**Pixel coordinate grounding data**
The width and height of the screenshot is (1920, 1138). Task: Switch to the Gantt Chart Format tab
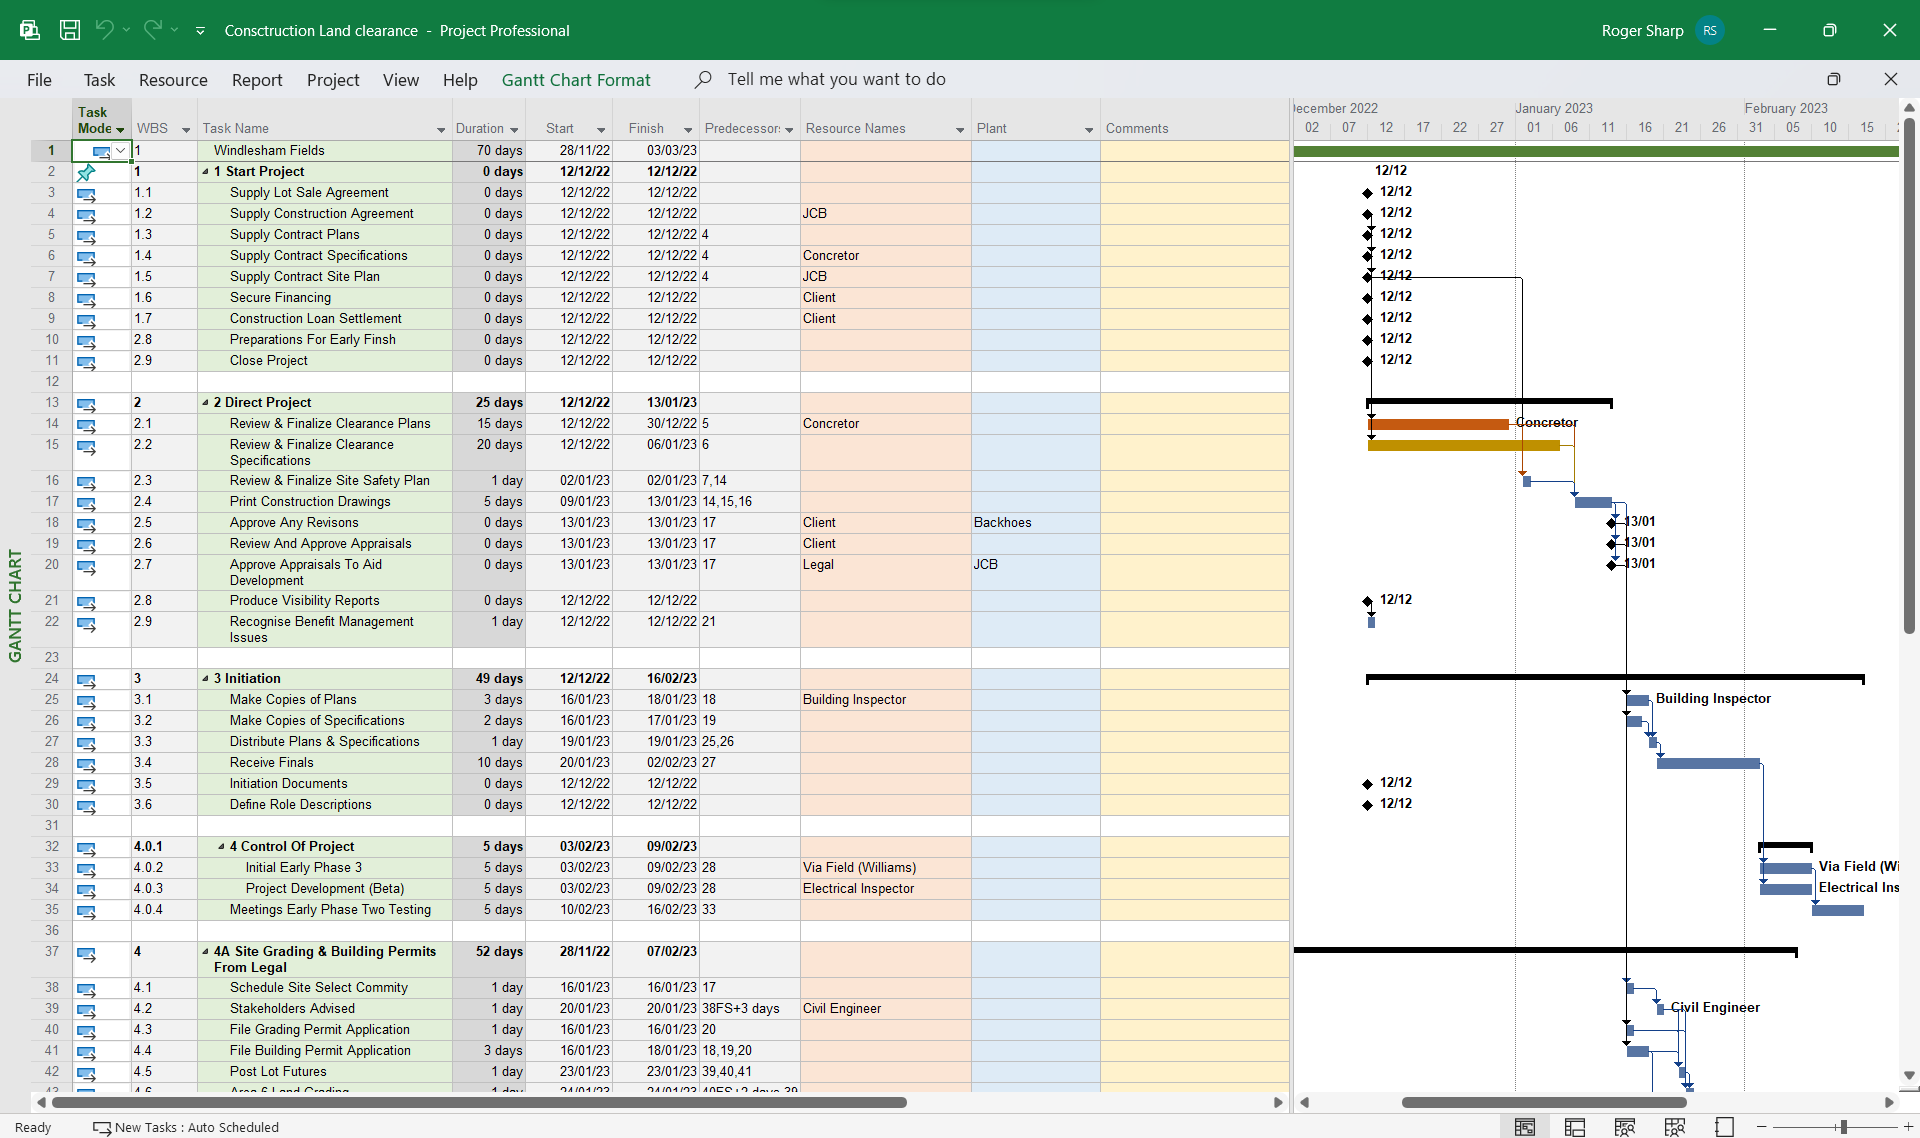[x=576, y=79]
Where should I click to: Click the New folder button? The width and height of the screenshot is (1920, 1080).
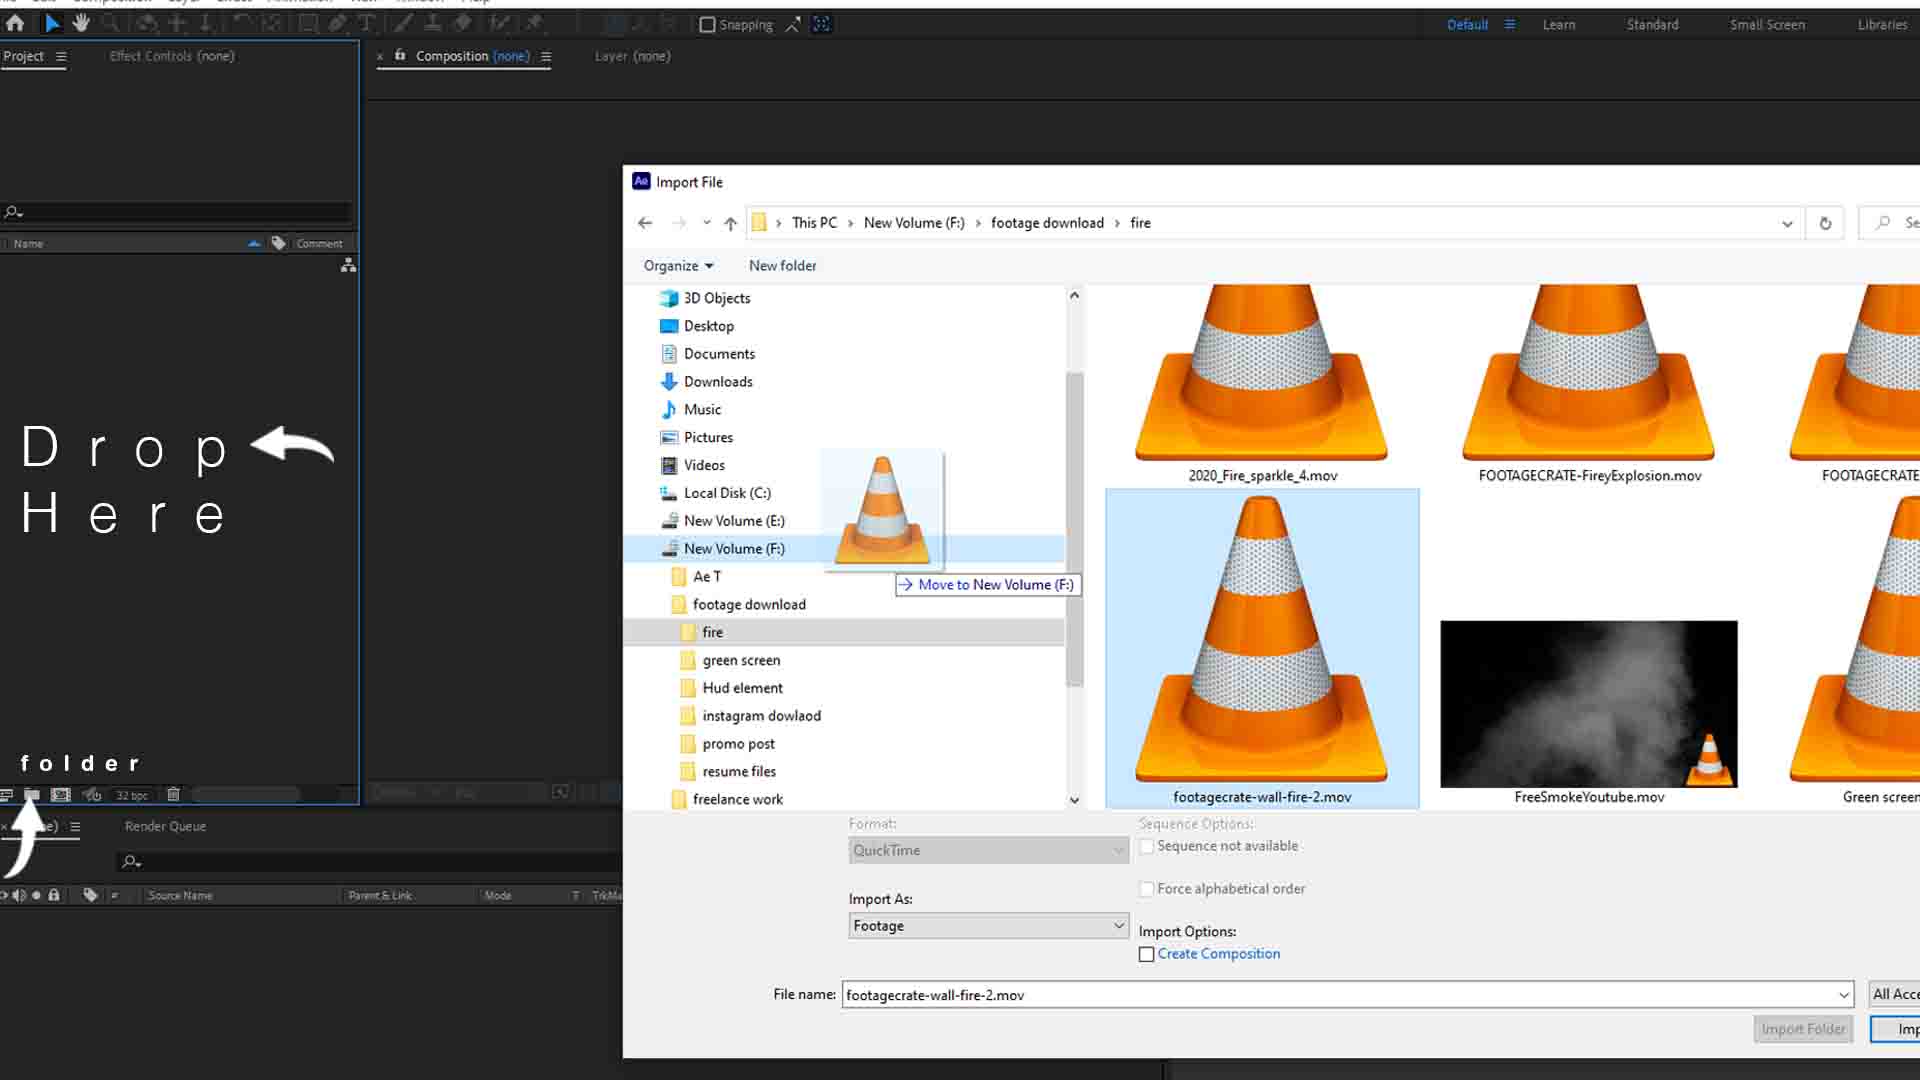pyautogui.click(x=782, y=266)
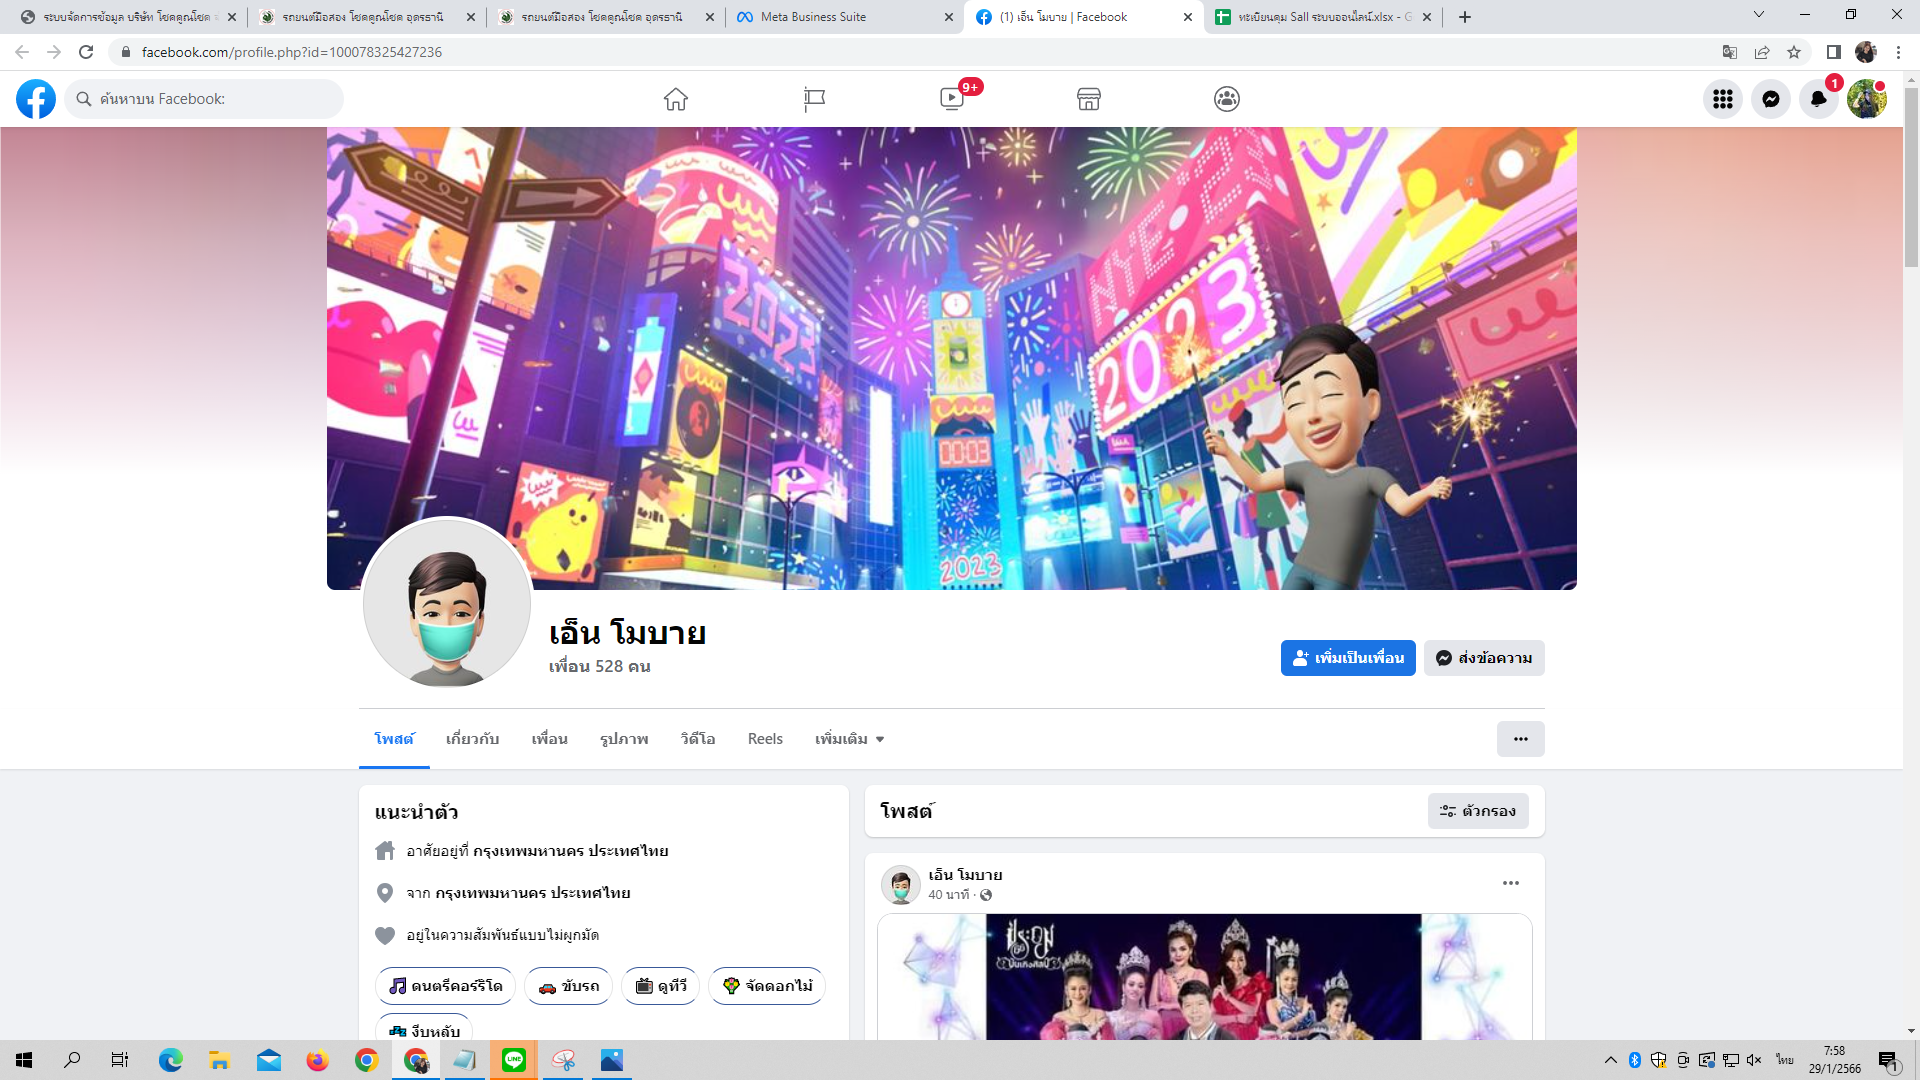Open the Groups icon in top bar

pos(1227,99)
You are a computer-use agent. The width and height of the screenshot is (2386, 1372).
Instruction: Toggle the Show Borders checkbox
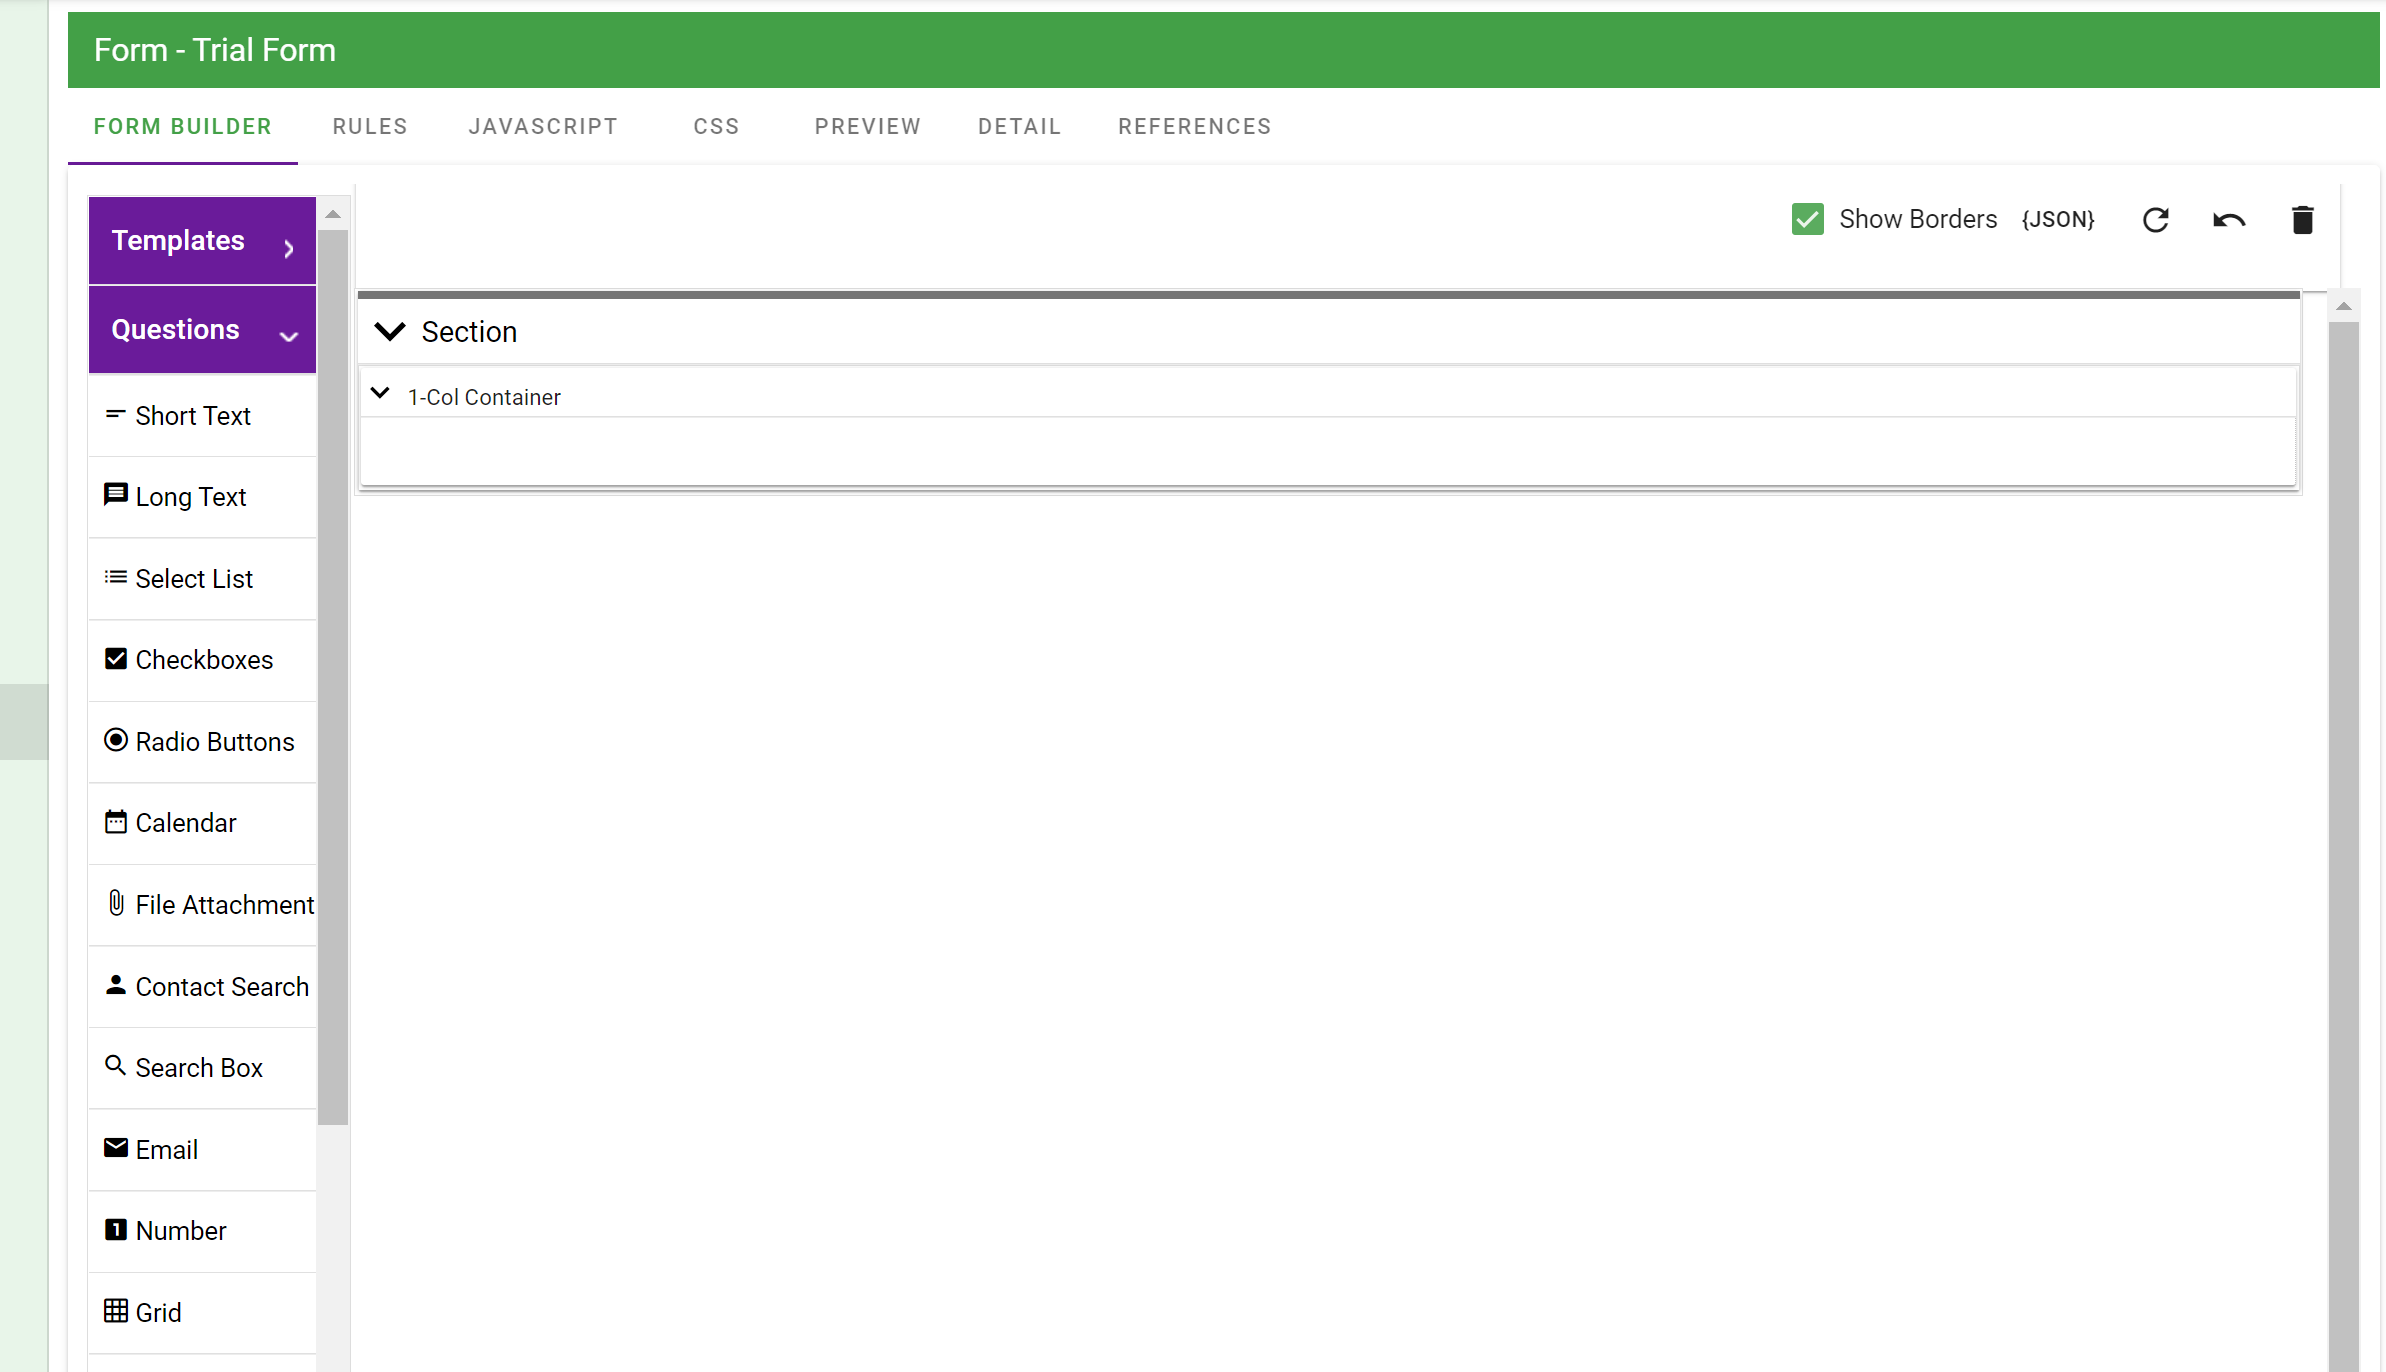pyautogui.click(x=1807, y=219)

**Task item**
Repeat every record exactly, but not the pictures.

**Written solution**
The width and height of the screenshot is (1920, 1138). Task: Switch to the Gantt Chart Format tab
[x=576, y=79]
Where should I click to: Click the New folder button? The width and height of the screenshot is (1920, 1080).
pyautogui.click(x=782, y=266)
Open the Groups icon in top bar

pos(1227,99)
You are a computer-use agent. The width and height of the screenshot is (2386, 1372).
Instruction: Toggle the Show Borders checkbox
pyautogui.click(x=1807, y=219)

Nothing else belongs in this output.